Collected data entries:
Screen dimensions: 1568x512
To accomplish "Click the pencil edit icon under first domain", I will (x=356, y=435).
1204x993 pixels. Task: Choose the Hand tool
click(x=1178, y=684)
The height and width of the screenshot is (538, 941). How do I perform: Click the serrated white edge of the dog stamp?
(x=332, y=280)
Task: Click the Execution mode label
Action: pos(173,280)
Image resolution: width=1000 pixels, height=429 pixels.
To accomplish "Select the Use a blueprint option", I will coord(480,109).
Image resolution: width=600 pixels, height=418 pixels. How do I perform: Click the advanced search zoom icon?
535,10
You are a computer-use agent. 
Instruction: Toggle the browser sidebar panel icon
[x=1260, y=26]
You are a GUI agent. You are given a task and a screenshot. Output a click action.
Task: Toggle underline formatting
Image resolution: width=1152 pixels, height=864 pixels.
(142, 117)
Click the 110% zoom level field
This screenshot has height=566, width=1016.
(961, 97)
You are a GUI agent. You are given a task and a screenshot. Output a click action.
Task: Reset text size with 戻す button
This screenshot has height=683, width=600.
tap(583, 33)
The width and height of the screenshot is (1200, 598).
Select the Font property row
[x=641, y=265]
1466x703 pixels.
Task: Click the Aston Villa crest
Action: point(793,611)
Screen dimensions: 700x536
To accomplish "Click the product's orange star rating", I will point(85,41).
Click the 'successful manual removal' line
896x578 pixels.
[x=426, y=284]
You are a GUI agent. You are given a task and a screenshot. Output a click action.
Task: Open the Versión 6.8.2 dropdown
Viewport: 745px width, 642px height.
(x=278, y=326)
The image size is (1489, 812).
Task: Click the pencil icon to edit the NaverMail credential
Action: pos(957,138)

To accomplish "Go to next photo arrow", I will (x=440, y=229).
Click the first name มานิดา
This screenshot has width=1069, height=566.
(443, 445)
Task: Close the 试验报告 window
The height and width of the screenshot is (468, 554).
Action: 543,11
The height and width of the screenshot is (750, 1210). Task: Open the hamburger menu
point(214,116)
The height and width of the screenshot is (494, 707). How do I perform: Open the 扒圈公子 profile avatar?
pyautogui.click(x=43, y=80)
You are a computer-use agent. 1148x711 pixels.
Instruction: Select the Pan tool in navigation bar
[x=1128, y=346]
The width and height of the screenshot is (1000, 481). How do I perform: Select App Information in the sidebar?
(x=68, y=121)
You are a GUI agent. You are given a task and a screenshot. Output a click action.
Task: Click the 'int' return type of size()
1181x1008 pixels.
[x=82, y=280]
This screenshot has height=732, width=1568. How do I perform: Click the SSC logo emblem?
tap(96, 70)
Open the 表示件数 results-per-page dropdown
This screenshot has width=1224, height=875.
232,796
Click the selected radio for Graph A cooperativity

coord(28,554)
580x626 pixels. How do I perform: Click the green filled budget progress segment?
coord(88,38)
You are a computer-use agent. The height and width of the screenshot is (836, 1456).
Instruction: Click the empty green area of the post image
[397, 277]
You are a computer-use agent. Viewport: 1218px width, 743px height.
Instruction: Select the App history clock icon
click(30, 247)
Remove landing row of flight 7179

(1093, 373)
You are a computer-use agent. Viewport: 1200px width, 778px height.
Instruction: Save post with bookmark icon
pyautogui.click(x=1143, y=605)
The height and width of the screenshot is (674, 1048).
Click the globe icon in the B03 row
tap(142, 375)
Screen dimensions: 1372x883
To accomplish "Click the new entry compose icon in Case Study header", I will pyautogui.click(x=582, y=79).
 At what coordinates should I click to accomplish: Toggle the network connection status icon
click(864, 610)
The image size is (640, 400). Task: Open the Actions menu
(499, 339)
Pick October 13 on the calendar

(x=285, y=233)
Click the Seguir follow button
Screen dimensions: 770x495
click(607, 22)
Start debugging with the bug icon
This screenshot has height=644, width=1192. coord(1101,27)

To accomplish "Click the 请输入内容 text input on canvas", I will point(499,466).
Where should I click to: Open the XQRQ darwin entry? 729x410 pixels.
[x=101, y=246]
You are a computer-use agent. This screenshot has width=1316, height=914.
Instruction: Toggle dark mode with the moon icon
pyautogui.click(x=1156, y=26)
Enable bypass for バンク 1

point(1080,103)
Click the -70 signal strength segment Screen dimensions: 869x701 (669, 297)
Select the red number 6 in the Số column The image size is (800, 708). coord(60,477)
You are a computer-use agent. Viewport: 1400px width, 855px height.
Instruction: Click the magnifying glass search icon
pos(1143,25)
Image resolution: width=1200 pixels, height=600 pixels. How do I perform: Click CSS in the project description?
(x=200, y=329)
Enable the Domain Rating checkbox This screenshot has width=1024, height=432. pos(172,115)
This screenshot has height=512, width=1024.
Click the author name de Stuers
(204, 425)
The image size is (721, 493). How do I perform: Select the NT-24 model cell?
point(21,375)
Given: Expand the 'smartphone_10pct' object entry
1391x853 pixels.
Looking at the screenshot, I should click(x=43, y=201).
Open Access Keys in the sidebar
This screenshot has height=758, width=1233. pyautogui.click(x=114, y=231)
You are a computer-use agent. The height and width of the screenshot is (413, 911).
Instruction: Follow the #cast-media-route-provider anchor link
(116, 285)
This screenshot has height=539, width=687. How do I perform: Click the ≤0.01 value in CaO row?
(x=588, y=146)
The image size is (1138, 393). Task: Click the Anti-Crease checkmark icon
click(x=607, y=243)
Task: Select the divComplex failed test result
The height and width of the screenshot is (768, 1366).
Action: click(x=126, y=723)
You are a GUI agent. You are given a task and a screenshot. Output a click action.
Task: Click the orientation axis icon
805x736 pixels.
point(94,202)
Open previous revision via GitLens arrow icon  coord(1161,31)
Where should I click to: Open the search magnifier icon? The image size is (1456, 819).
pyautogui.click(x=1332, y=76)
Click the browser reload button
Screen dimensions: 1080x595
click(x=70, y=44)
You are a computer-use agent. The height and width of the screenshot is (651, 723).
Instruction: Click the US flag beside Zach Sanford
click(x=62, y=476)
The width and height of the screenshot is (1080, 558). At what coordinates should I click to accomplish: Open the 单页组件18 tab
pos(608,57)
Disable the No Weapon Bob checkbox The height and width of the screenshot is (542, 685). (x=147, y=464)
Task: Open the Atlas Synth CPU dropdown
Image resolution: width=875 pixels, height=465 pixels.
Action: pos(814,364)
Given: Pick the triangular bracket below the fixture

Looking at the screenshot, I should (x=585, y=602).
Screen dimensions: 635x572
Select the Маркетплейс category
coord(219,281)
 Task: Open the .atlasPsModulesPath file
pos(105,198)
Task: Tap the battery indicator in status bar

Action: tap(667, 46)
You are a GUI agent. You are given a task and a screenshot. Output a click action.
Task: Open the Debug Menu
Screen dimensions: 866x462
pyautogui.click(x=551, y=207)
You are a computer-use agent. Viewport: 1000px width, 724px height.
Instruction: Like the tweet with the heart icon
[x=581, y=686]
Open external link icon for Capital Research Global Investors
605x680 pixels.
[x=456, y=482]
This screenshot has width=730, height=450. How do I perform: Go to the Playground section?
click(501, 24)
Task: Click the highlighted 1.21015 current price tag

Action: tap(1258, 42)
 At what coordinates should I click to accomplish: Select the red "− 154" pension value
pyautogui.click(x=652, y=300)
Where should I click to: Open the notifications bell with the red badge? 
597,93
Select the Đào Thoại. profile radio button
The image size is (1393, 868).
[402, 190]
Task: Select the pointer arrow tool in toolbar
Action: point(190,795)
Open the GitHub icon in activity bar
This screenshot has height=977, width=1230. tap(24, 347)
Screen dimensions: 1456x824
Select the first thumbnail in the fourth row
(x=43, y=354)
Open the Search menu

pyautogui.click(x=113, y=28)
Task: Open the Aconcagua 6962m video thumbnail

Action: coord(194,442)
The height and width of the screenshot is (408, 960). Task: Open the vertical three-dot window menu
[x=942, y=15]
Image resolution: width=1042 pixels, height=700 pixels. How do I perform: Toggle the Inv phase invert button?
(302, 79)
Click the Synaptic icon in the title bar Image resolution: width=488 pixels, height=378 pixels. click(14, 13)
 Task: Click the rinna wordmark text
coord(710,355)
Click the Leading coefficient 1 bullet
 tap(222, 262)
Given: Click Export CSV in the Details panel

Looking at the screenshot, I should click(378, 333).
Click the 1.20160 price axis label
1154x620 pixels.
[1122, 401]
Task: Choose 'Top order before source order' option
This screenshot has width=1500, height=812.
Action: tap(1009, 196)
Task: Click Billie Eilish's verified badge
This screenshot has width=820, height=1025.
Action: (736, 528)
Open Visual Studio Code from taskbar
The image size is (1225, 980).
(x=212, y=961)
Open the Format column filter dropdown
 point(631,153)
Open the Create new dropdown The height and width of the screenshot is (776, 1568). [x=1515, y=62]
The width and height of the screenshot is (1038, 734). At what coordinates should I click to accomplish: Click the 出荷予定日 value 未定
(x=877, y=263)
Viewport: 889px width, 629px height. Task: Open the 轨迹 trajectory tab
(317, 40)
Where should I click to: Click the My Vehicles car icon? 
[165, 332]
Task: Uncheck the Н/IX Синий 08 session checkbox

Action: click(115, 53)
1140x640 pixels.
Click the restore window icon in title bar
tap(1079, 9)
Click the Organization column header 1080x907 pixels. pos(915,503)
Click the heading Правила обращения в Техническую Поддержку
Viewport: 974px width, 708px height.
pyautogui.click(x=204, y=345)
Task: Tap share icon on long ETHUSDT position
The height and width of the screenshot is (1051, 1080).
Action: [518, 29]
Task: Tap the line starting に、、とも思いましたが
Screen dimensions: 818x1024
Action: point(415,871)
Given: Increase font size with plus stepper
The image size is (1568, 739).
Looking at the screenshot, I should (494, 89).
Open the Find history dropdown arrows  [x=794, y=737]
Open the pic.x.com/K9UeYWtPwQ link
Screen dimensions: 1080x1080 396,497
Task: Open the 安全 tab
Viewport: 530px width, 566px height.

### ASSIGNED TASK:
Look through the data above. Copy every line with the string "option" in it.

### RESPONSE BELOW:
To accomplish "Select the Use a blueprint option", I will coord(480,109).
Task: Choose 'Top order before source order' option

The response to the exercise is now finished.